Все, я решил. Я задам тебе один вопрос, ты сильно не удивляйся, просто с этого я начну делиться своей тайной. Сама тайна прозвучит позже, и она обязательно прозвучит, ты только потерпи. Как ты относишься к тому, чтобы ты пошел на что-то важное ради близкого или того, кто тебе небезразличен? (разводит руками, пытаясь объяснить, не может найти подходящих слов) Ну… если бы мне можно было обменять, то есть отдать что-нибудь взамен… я отдаю эту вещь, а мне разрешают то, что я хочу… вот было бы здорово. Я что, вещь не найду какую-нибудь? Например (ищет глазами) ты, ты согласишься… пойми: он там один, там снег, ему холодно, а ты все равно не работаешь. Ему нужнее. Я поселю его здесь. А запах… да здесь все равно складывают грязное белье.
Отвлекается, подходит к двери, прислушивается.
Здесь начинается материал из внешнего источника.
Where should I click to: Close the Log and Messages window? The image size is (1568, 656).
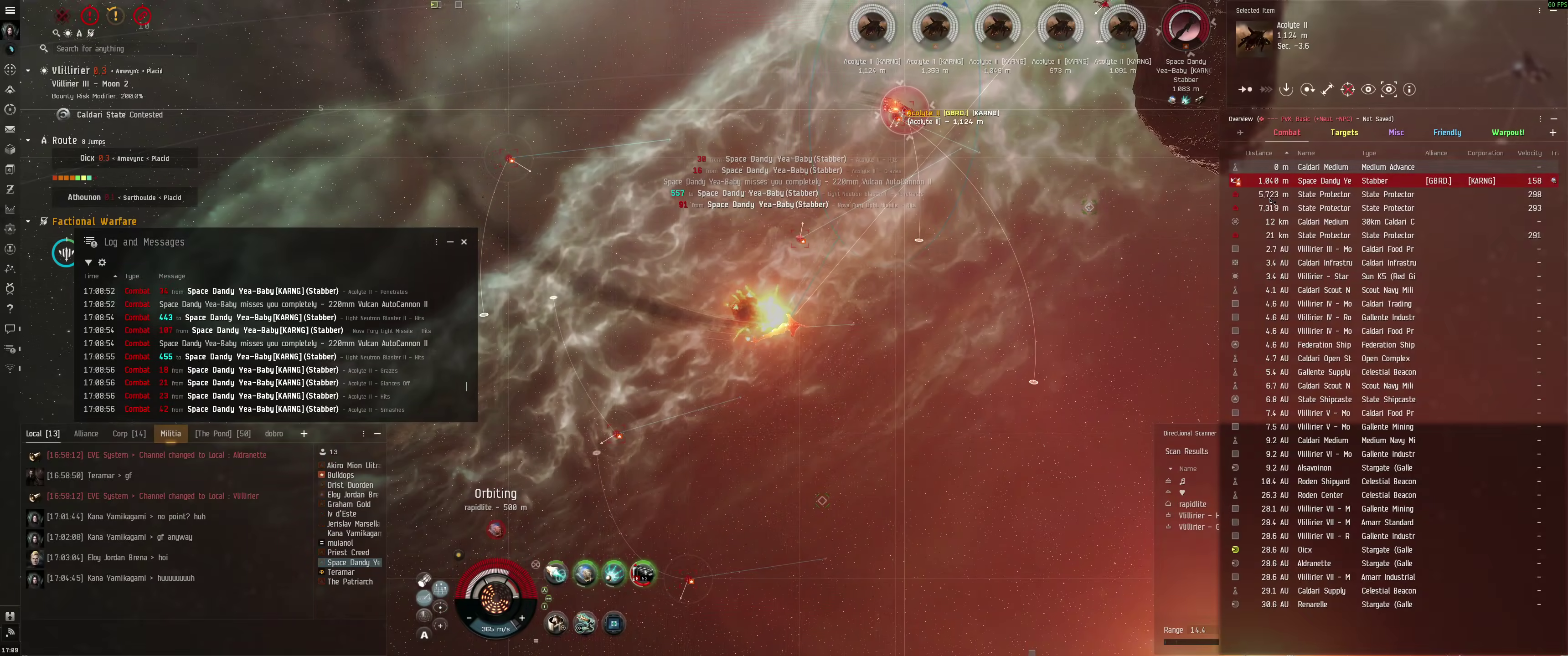464,241
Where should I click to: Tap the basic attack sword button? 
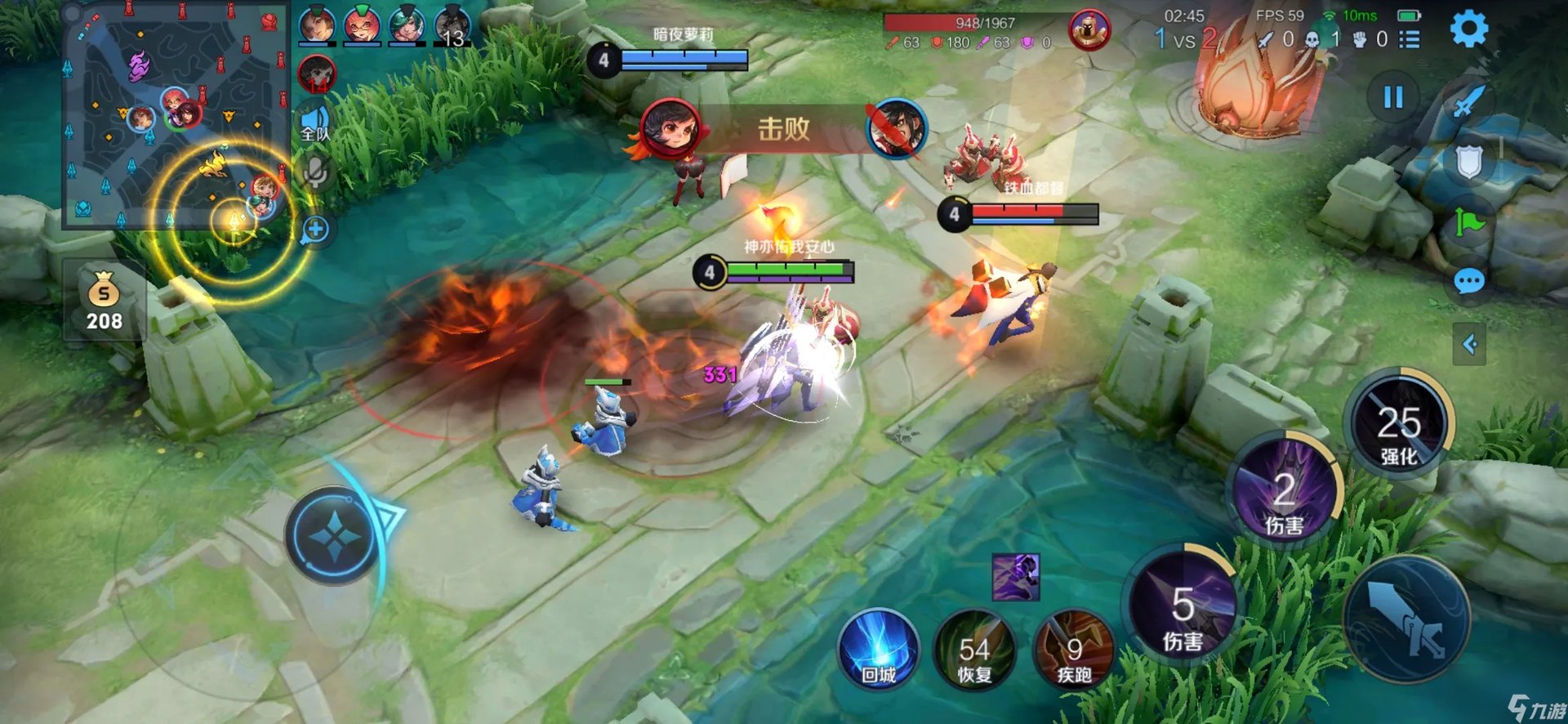point(1406,619)
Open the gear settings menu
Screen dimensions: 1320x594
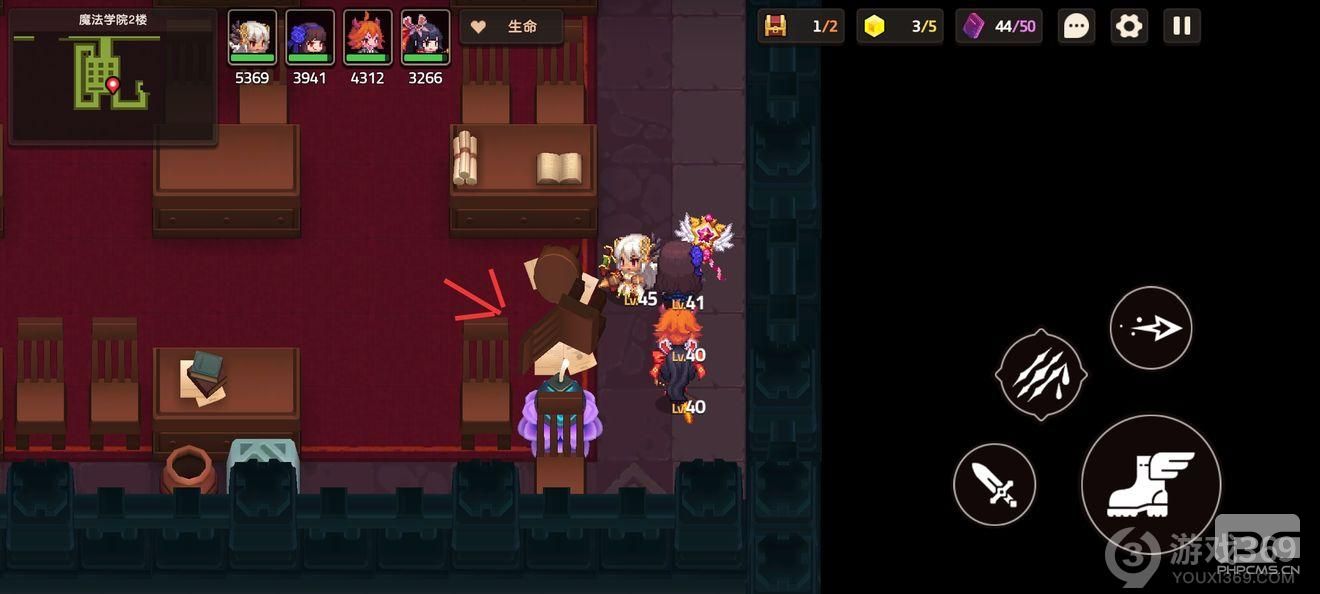(1129, 27)
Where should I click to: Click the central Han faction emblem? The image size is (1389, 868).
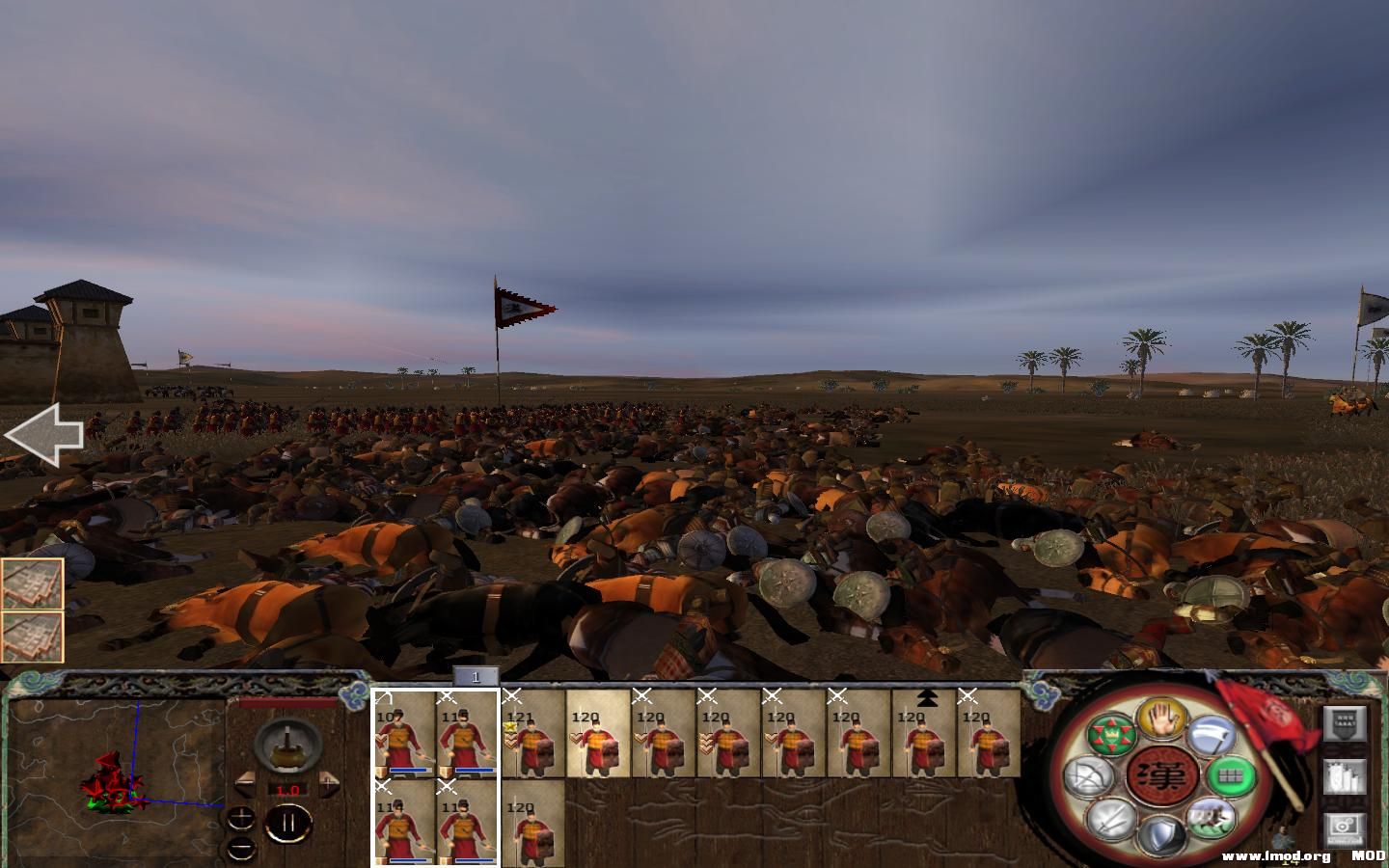coord(1163,775)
Это что за шум? Бабушка так не ходит, она обычно шаркает, звук, конечно, раздражает, а что делать: зажимаешь уши, считаешь до пяти, открываешь – слышишь снова – до пяти, и так, пока бабушка не дойдет до нужного места. С дедой еще хуже: он шаркает реже, поэтому приходится считать до десяти, хотя он меньше чем за тридцать отсчетов до места не доходит. Я бы сделал другие тапочки – без шумовой подошвы. Куда проще. Надо будет деду об этом сказать, он у меня поймет. Это не бабушка, точно, и еще один голос, точно не дедушкин. (Прислушивается.) Что, мама дома? А бабушка где? Блин, здесь нужно перископ установить. (Стучатся, голос: «Закрыто, снова мать закрыла», шепотом.) Мамин любовник. Блин, вот засада. Сейчас пойдут ко мне в комнату, зуб даю, что ко мне… только не ко мне. (Возня, скрежет.) Так они прямо здесь… что они делают, сейчас же дверь разнесут. Мама, ты что делаешь? Ни стыда, ничего нет. Нет, нет… как они на дверь надавили. Сколько он весит? Надо дверь… а то снесут… попридержать. Она же знает, что у нас две двери в кладовке. Не понимаю, зачем. Да, блин. Вот умора, держу дверь, на которой трахаются мама и этот новый. Да, будет чем похвастаться во дворе. У нас за такую новость уважать будут. Ничего, я потерплю, уже сил не осталось, а мы надавим и тогда… легче стало? Спугнул, что ли? Вот черт. Придется как-нибудь под кроватью спрятаться. А что делать? Не подойдешь же ты к маме и не спросишь, пусти меня сегодня под кровать, наверняка на дверь укажут.